Rising Western naphtha supplies to Asia seen eroding premiums - traders

SINGAPORE (Reuters) - Rising supplies of naphtha from the western hemisphere to Asia are seen eroding the petroleum product’s spot premium which hit a near four-year highs last month. [O/NASIANAP]

Around 1.4 million tonnes of the fuel, which is used in the petrochemical industry and to also to blend with petrol, are expected to land in Asia in July, the highest monthly level since February, according to three traders who track the fuel.

The extra supplies have reversed an upswing in spot premiums paid for naphtha.

Taiwan’s Formosa Petrochemical Corp (6505.TW), Asia’s top naphtha importer, had to pay $15 a tonne premium to its own price formula on a cost-and-freight (C&F) basis on May 24, the highest price since 2014.

By June 13, premiums had fallen by more than 40 percent for Formosa.

India’s Mangalore Refinery and Petrochemicals Corp Ltd (MRPL.NS) similarly saw its sale premium for a July cargo fall to $24 a tonne to Middle East quotes on a free-on-board (FOB) basis from the average for three June cargoes at $31.50 [NAP/TENDA]

CHANGE IN QUALITY

Premiums pulled back not only because of the higher monthly volumes, but because these supplies have changed in quality.

Asia mostly uses open-specification naphtha, a lighter form of the fuel, while Europe tends to supply heavier grades.

That, however, changed from June.

“Before June, incoming Western naphtha was mainly heavy naphtha and heavy full-range grade.
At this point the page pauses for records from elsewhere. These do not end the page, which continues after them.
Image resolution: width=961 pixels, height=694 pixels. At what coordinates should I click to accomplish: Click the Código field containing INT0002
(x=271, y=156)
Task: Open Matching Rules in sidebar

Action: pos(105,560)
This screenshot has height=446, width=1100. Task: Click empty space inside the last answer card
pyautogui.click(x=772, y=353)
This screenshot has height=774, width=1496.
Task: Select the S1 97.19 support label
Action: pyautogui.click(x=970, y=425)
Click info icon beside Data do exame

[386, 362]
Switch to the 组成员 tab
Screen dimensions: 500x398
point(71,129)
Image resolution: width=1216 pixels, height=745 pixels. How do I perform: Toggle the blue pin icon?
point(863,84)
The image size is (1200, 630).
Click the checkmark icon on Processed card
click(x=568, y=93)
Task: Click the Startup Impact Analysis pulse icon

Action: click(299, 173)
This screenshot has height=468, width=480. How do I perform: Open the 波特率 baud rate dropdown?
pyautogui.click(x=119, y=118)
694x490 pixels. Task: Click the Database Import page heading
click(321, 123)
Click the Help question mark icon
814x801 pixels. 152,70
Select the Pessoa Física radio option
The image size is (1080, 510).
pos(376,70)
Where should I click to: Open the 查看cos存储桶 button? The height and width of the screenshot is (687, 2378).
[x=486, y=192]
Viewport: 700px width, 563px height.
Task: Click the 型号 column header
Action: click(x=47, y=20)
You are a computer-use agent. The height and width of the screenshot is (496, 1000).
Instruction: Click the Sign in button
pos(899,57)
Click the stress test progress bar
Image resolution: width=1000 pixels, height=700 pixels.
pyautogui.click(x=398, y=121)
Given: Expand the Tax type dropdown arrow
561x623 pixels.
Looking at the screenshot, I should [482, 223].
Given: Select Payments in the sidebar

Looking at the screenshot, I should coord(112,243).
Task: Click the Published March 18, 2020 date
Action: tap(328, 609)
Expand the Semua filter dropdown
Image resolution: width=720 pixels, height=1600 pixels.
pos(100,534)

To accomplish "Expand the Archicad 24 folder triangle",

Open-specification naphtha was tight,” said a trader who closely tracks the fuel requesting anonymity as he is not authorized to speak to the media.

Michael Dei-Michei, head of research of trade consultancy JBC Energy, said high European refinery output and weak gasoline demand were reasons for the surge in open-spec naphtha to increasingly arrive in Asia.

“Atlantic gasoline is well-supplied at the moment – likely exacerbated by high pump prices – and incremental blending is weak, potentially freeing up some naphtha volumes that we haven’t seen in earlier months this year,” he said.

“Assuming this is what is driving the higher volumes of open-spec heading to Asia, we would expect more of the same in the coming months with potentially strong runs ahead of us in Europe and the U.S,” he added.